Every line from the one holding "Viewport: 718px width, 477px height." to the end of the entries should be repeated exactly, with the pictures left out.

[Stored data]
════════════════

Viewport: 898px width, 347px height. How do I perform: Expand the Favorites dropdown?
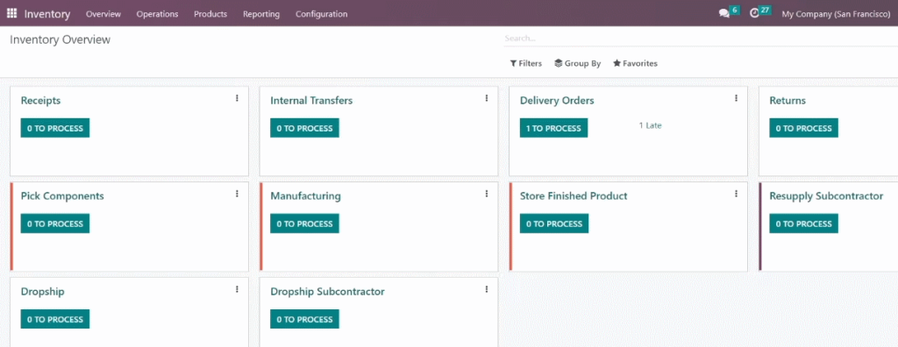tap(635, 64)
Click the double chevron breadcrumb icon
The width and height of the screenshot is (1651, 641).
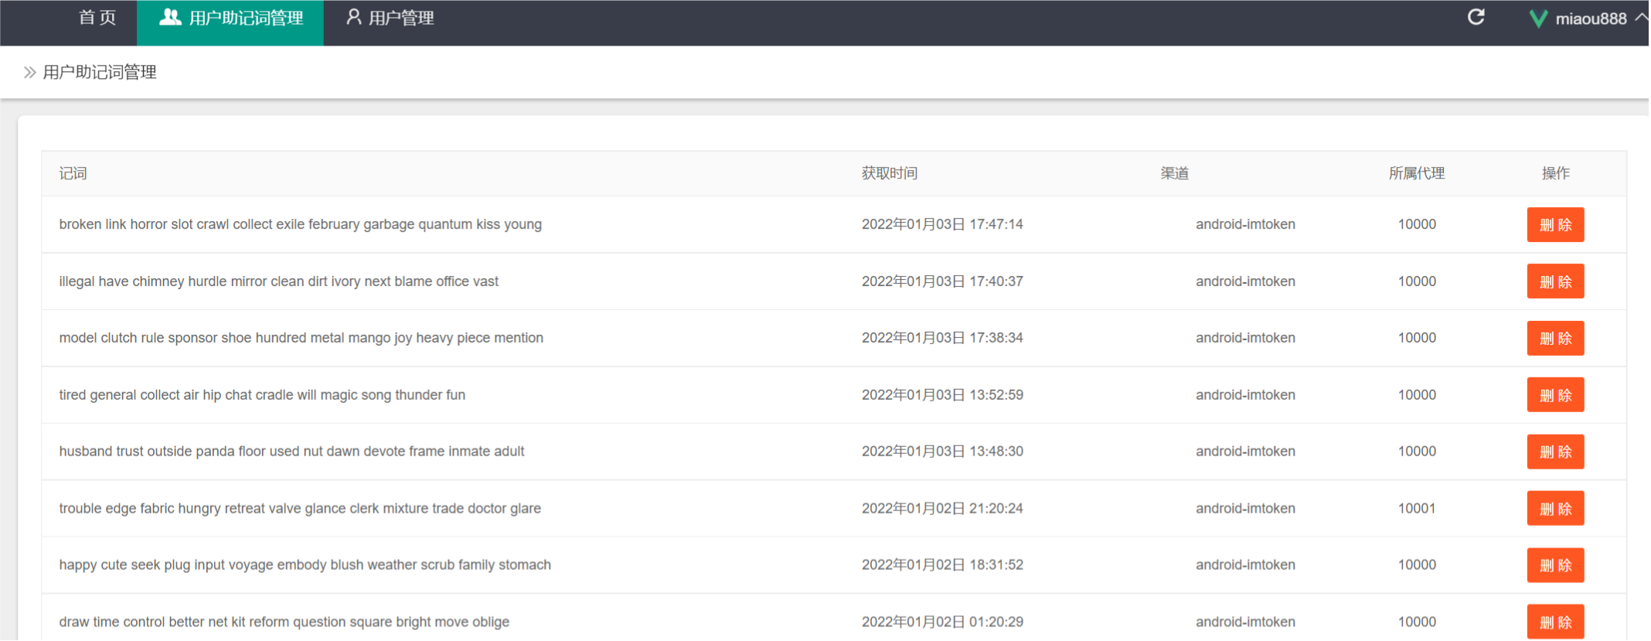pos(29,73)
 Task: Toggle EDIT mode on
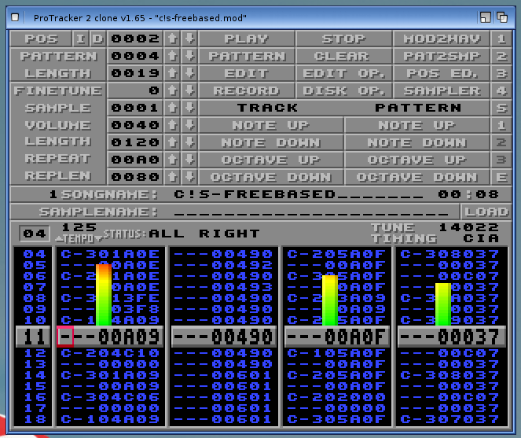(x=246, y=73)
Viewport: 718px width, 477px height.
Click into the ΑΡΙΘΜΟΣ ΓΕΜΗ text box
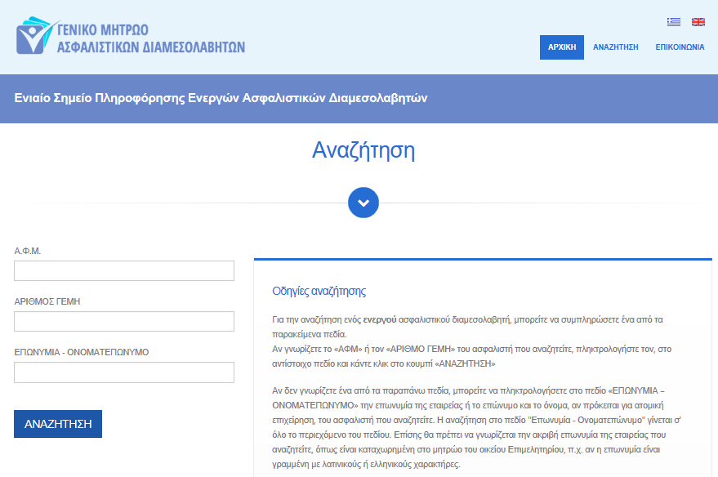pyautogui.click(x=124, y=322)
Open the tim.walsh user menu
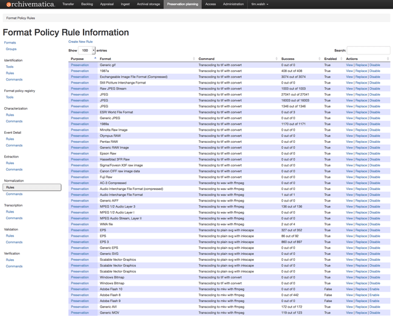The width and height of the screenshot is (393, 316). [x=260, y=4]
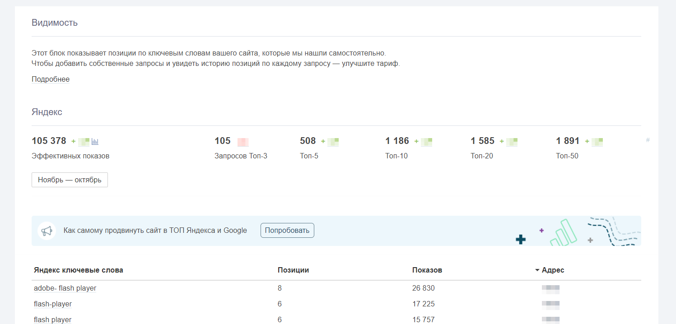Open the adobe- flash player keyword
676x324 pixels.
pos(65,288)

════════════════

WRITTEN ANSWER —
Viewport: 718px width, 477px height.
Click into the ΑΡΙΘΜΟΣ ΓΕΜΗ text box
pyautogui.click(x=124, y=322)
Open the tim.walsh user menu
The width and height of the screenshot is (393, 316). [x=260, y=4]
Open the adobe- flash player keyword
676x324 pixels.
pos(65,288)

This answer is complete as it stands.